Musique / Festivals

Avec Marie-Nicole Lemieux dans le rôle titre. Seconde version avec autre finale, samedi.

C’est le meilleur Rossini qui jaillit de cet opéra composé à l’âge de 21 ans, où chaque air, chaque ensemble, chaque enchaînement harmonique porte le sceau du génie.

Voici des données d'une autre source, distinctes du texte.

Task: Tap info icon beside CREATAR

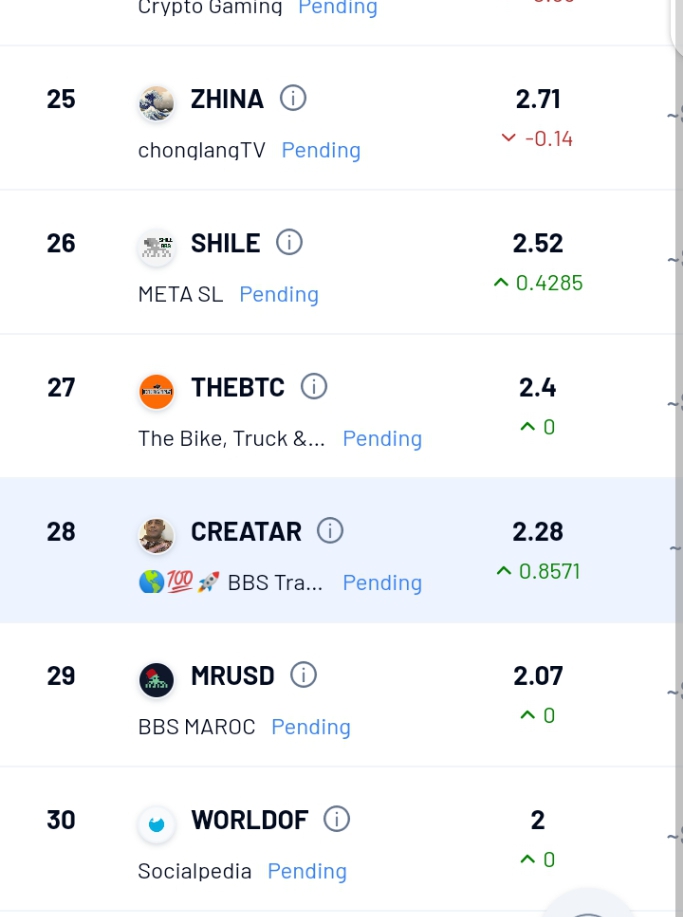Action: (x=330, y=531)
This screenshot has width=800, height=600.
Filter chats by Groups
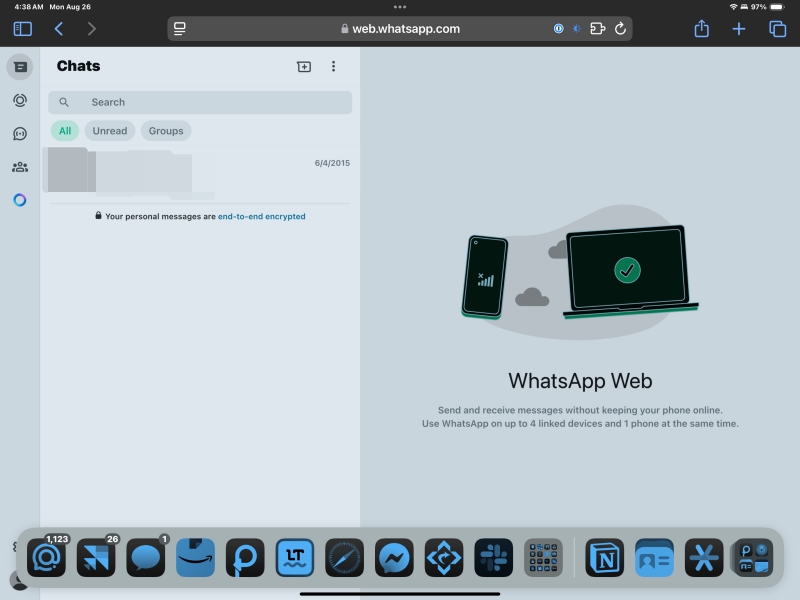point(165,130)
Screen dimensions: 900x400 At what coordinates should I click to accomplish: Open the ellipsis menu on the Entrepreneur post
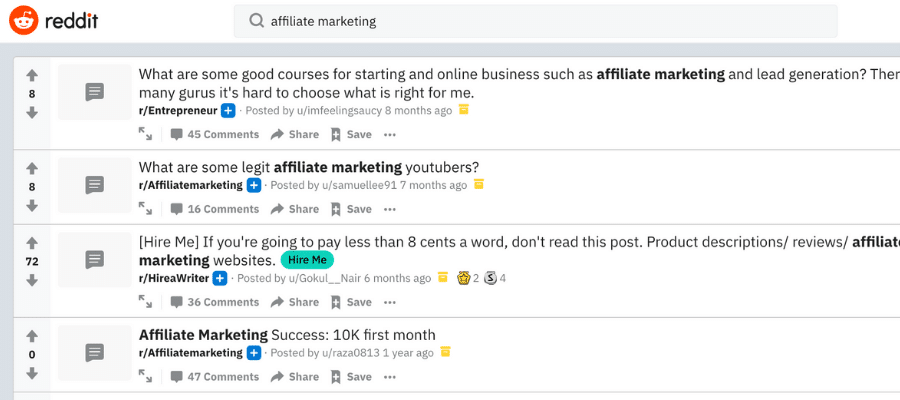[x=390, y=135]
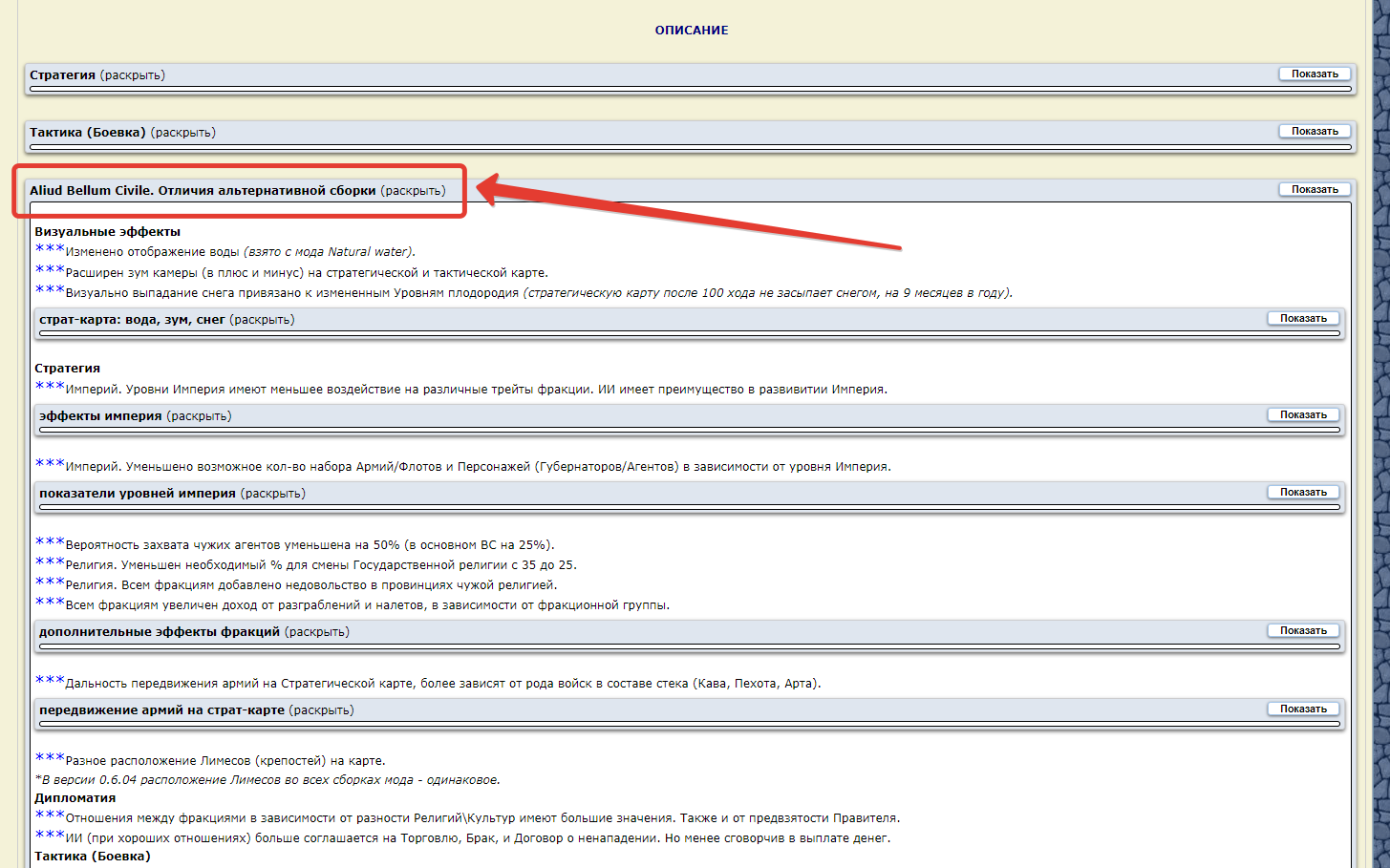Show the показатели уровней империя spoiler
This screenshot has width=1390, height=868.
[1303, 493]
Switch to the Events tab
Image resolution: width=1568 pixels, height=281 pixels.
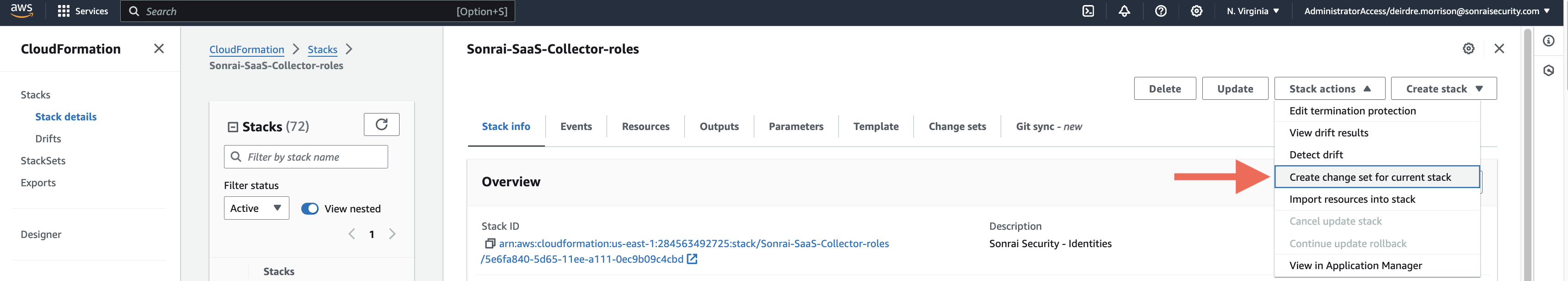[576, 126]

Inspiré du « Tancrède » de Voltaire et qualifié de « seria », il met en scène des personnages liés aux croisades et au siège de Syracuse, mais pouvant appartenir à n’importe quel lieu ou époque de l’histoire : une jeune-fille vertueuse promise par son père à un prétendant ambitieux et jaloux, est accusée par celui-ci d’un crime qu’elle n’a pas commis et dont elle se garde de se défendre pour protéger son amant (proscrit) qui la croit coupable mais qui, chevaleresque, convoque son rival en duel et l’occit derechef avant de sauver la ville des Sarrasins. Retrouvailles heureuse de tous les bons, c’est le « lieto finale ». Une autre version, composée par Rossini un mois plus tard, comporte une fin tragique, plus belle encore, qui sera donnée ce samedi par les mêmes qui triomphèrent, dans la première version, mercredi soir au Bozar (production Monnaie).